Who doesn't love snow? Right?
Thing is, I'm not celebrating my birthday as these things occur to me. I'm not skiing. I'm not hiking. I'm not snowmobiling or rolling the beginnings of a snow family. I'm not even hauling my stupid ski poles up yet another flight of stairs.
No, as these thoughts run through my head I am making my way home from work.
Very. Slowly.
It's 10 p.m. I've just spent more than three hours in a Farmington School Board meeting listening to people talk about tax levies and contracts and redesigned report cards. I'm doing 30 miles an hour on a stretch of road where the speed limit is.... OK, I don't know what the speed limit is. I can't see the signs. But it's definitely faster than 30 freaking miles per hour.
The day's heavy snowfalls have made traffic lanes a matter of driver interpretation. Roads that were once three lanes are now two. Roads that were two lanes are somehow four. I don't pretend to understand how that happens. It's the perverse math of the blizzard.
I'm not sure if this qualifies as white-knuckle driving. I'm wearing gloves.

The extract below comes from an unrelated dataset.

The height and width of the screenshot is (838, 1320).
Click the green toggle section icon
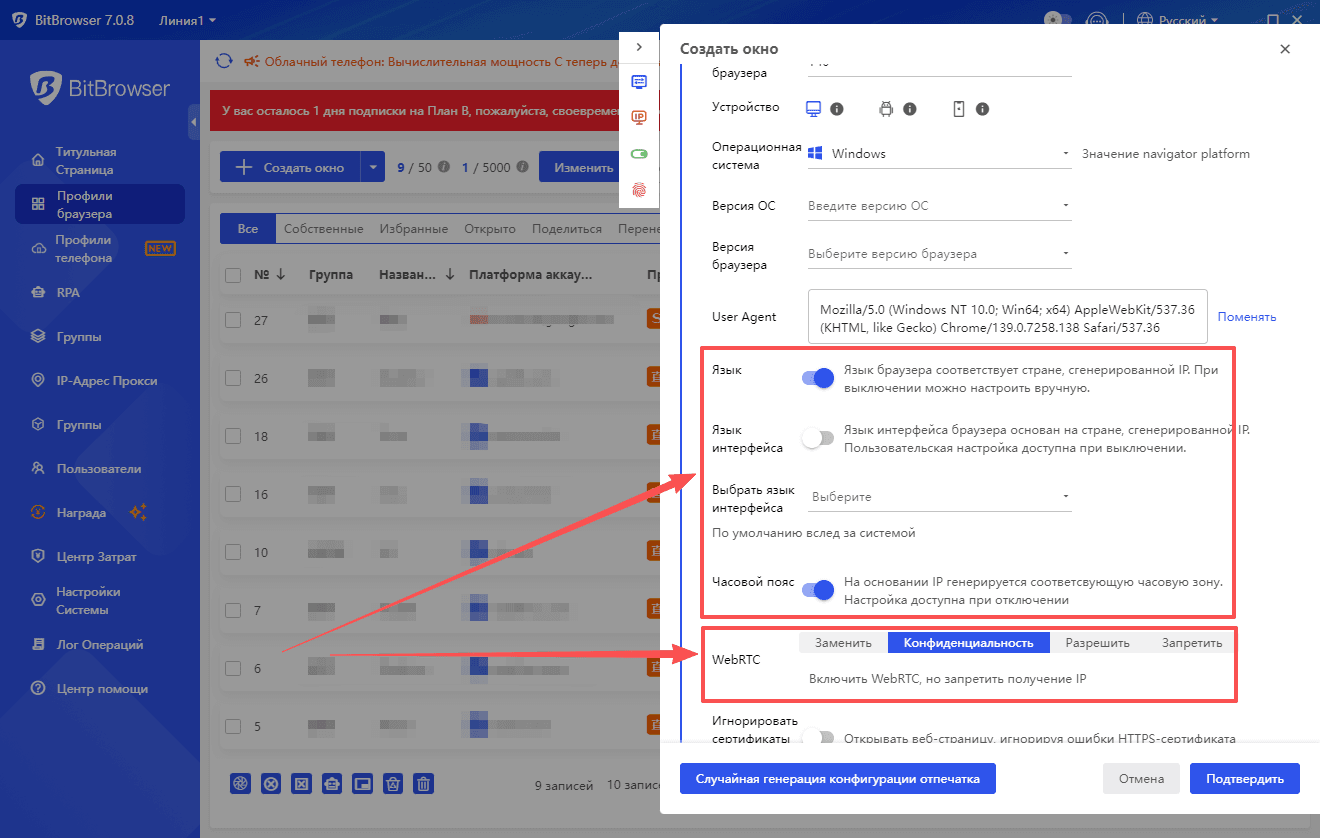click(x=639, y=153)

I want to be home, not in a still-warming-up car with my hands wrapped tight around the steering wheel. I want to watch the snowfall from my bedroom window, not through my windshield. I want to be getting ready to go to sleep, not wondering how long it will take me to shovel the sidewalk in front of my house. I want to be warm.
At the very least I want to be aiming a lump of snow and ice at a friend's face.
Snow when you’re a kid is great. But you know something? When you’re an adult snow kind of sucks.